I went to an entertaining (if small) fringe meeting organised by the Foreign Policy Centre addressed by Baroness Cathy Ashton, former Leader of the House of Lords who was parachuted into the European Commission as the new EU Trade Commissioner when Peter Mandelson returned to the Government last year.

She gave a genuinely fascinating account of the negotiations at Doha (about which I readily admit I had known not a lot), but she also described how Britain is viewed in Europe and across the world.  Gordon Brown is “hugely revered around the planet” (sic) for his achievements in shaping a global response to the international financial crisis and for what he is doing through the G20 process.  She painted a vivid picture of reactions in mainstream Europe to the UK MEPs from the BNP and UKIP and to the strange positioning of the Conservative MEPs now that they have left the EPP grouping.

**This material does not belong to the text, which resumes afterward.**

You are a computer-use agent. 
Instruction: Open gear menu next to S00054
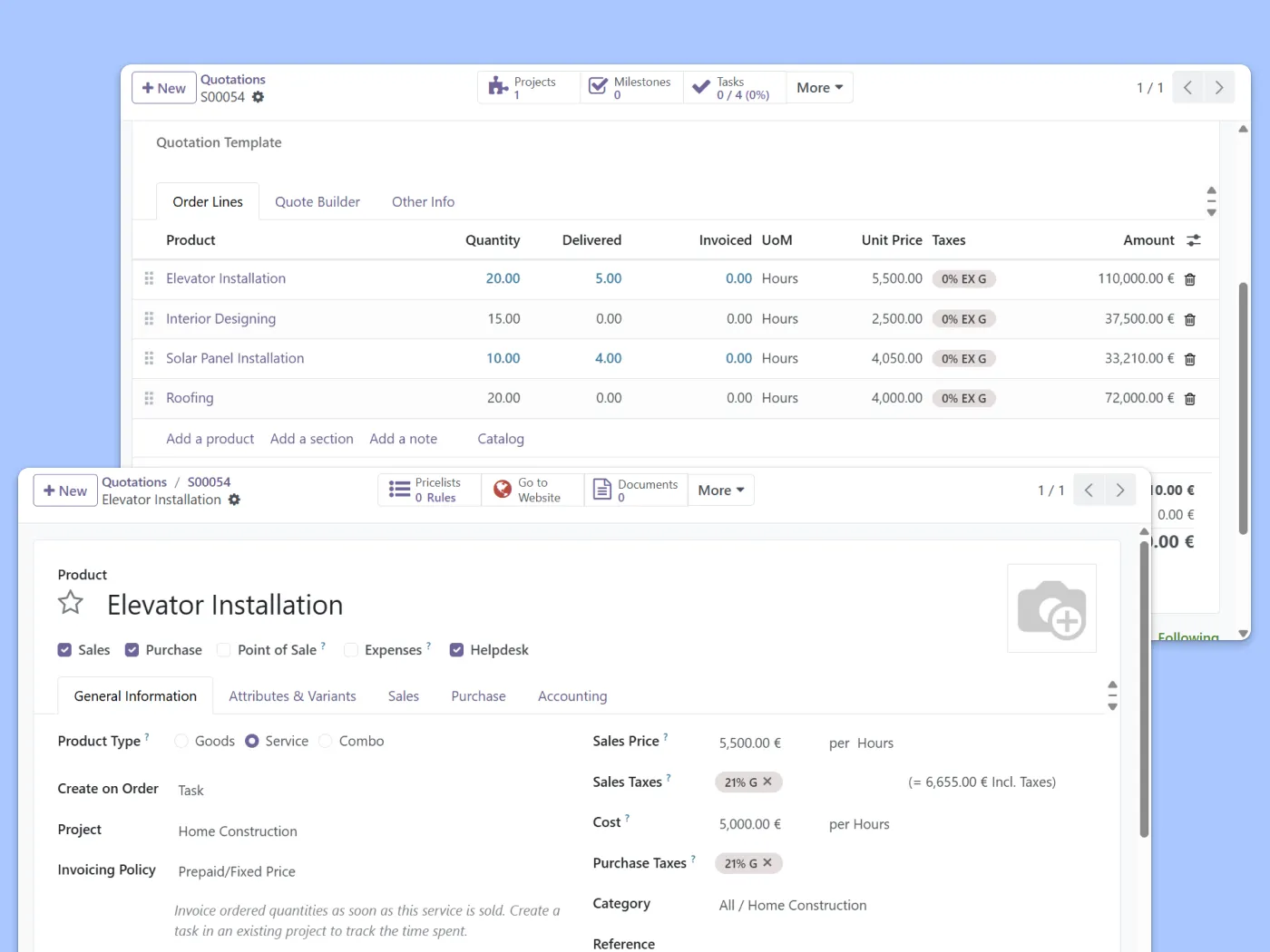point(259,97)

She also talked about the implications of the delays in ratifying the new EU Treaty.  Ireland’s second referendum is, of course, imminent, but assuming that they do vote “Yes” there remains the issue of what the Czech Republic will do.  The Czech Parliament has approved ratification, but since then the Czech Government has fallen.  There were going to be early elections in November, but the Czech Constitutional Court has ruled that the elections cannot be brought forward from next June and the Czech President has said that he will not conclude the ratification process until after the elections and there is a new Government in place.

Apparently, David Cameron is urging the Czech President to stand firm in his intention to delay ratification.  This, of course, is something of a two-edged sword for Cameron.  His pledge is to have a referendum on the Treaty, which he could presumably drop on the basis of cost, if by some chance he were to find himself as Prime Minister with the Treaty ratification safely concluded.  His hotheads are pressing him to have the referendum anyway, which they want to turn into a referendum on the whole principle of EU membership.  The Czech delay is emboldening this faction and there are moves to harden the Tory position on Europe at their Party Conference next week.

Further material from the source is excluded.